Staatsanwaltschaft Dresden stellt Ermittlungen nach Hundeeinsatz in Riesa ein

Die Staatsanwaltschaft Dresden hat ein Ermittlungsverfahren gegen einen 36-jährigen Polizeibeamten eingestellt. Das teilte die Staatsanwaltschaft Dresden am Freitag mit.

Der Beamte war verdächtigt worden, am 11. Januar 2025 in Riesa eine Demonstrationsteilnehmerin mit seinem Diensthund verletzt zu haben.

Anlass war ein Einsatz am Rande des Bundesparteitages der AfD. Der Polizist soll den Diensthund angehoben und gegen die Frau gedrückt haben, um sie auf die andere Fahrbahn zu drängen. Die Staatsanwaltschaft hat zur Bewertung des Einsatzes ein Sachverständigengutachten eingeholt.

Das Verfahren wurde eingestellt, weil der Hundeeinsatz als unmittelbarer Zwang gerechtfertigt gewesen sein soll.

Die Demonstrationsteilnehmerin habe wiederholt polizeiliche Anweisungen missachtet. Mit dem Hund habe ein Durchbruch durch die Sicherungslinie verhindert werden sollen.

„Sinnvolle Handlungsalternativen“ habe es in der konkreten Situation nicht gegeben.

Auch ein Verstoß gegen das Tierschutzgesetz lag nach Ansicht der Staatsanwaltschaft nicht vor.
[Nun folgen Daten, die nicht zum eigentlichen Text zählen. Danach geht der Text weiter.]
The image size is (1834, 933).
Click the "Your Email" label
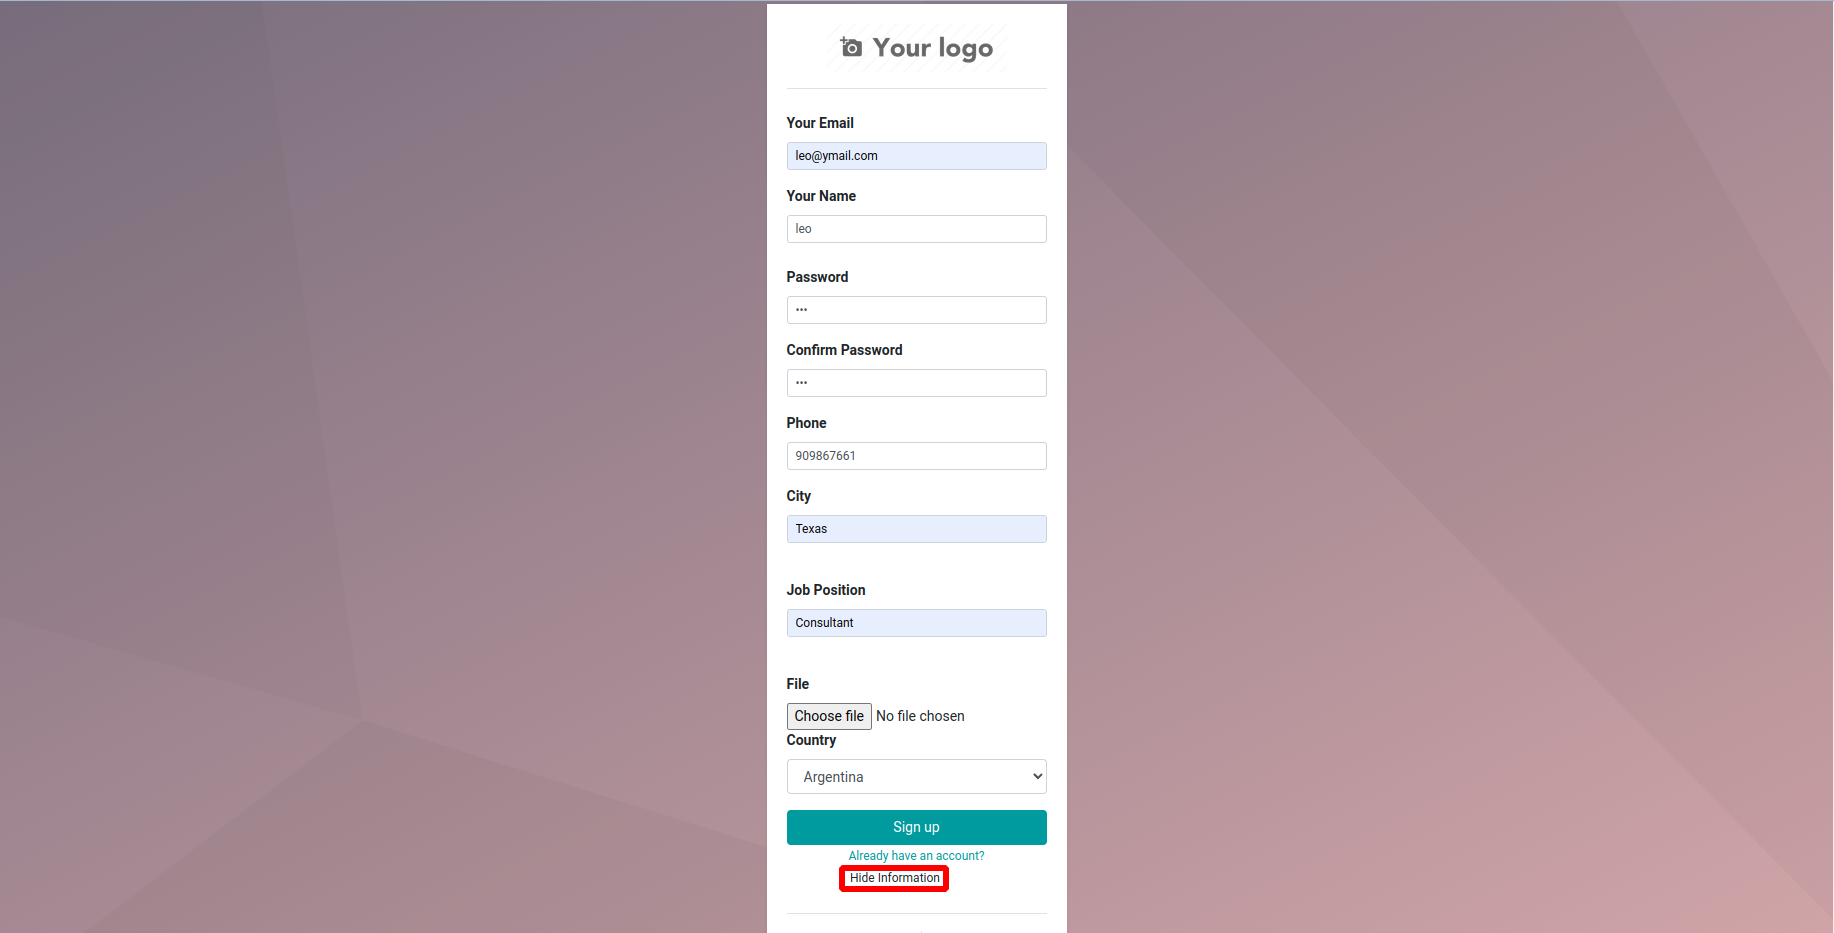tap(820, 123)
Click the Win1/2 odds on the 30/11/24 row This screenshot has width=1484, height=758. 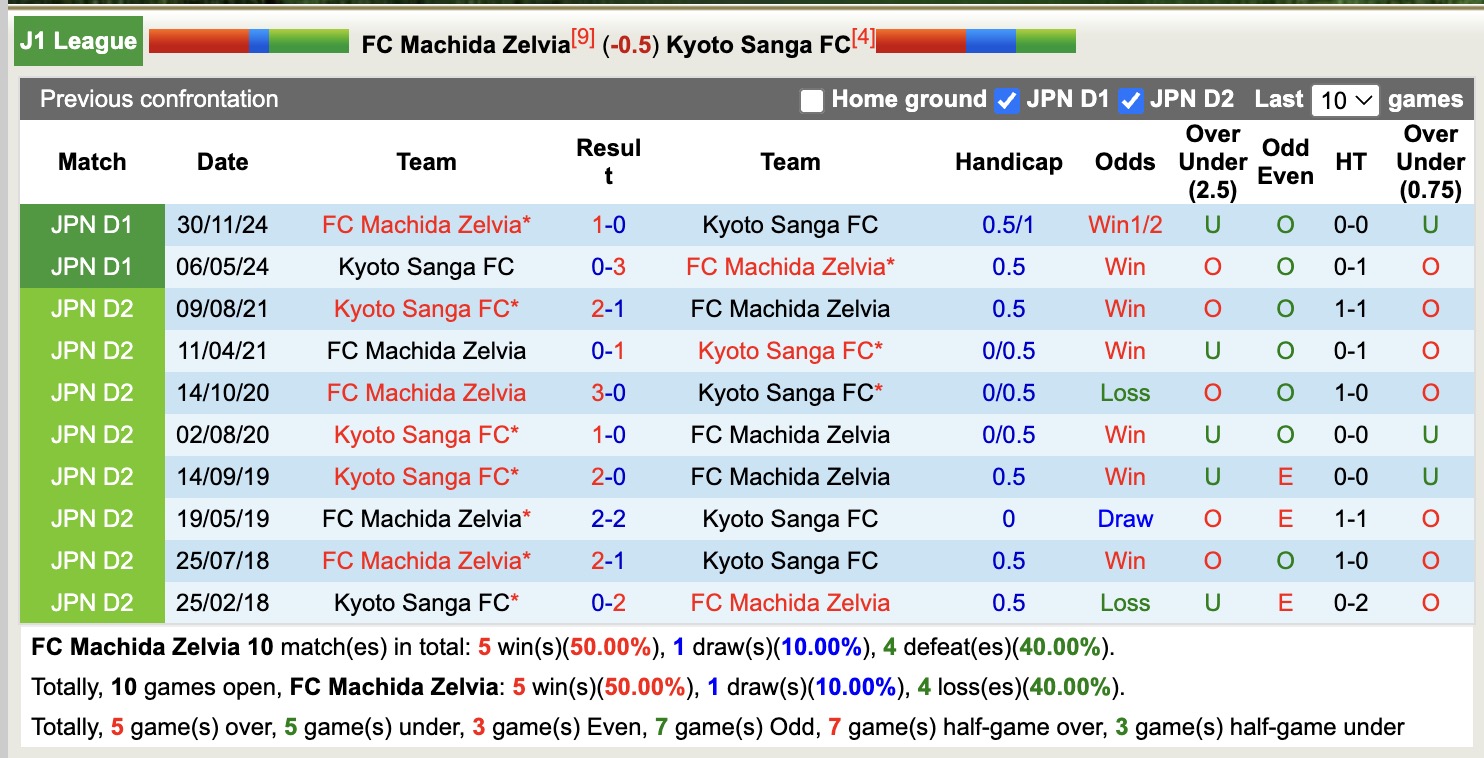tap(1124, 224)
Der Beamte habe nicht aus „Rohheit“ gehandelt, sondern zur „Durchsetzung einer rechtmäßigen polizeilichen Maßnahme“.

Zudem habe er den Hund am Geschirr gegriffen, sodass sich der Druck auf einen größeren Teil des Tierkörpers verteilt habe. Diese Führungsweise sei „etablierte Praxis“ und belaste den Diensthund zwar, trete aber hinter den „legitimen polizeilichen Interessen“ zurück.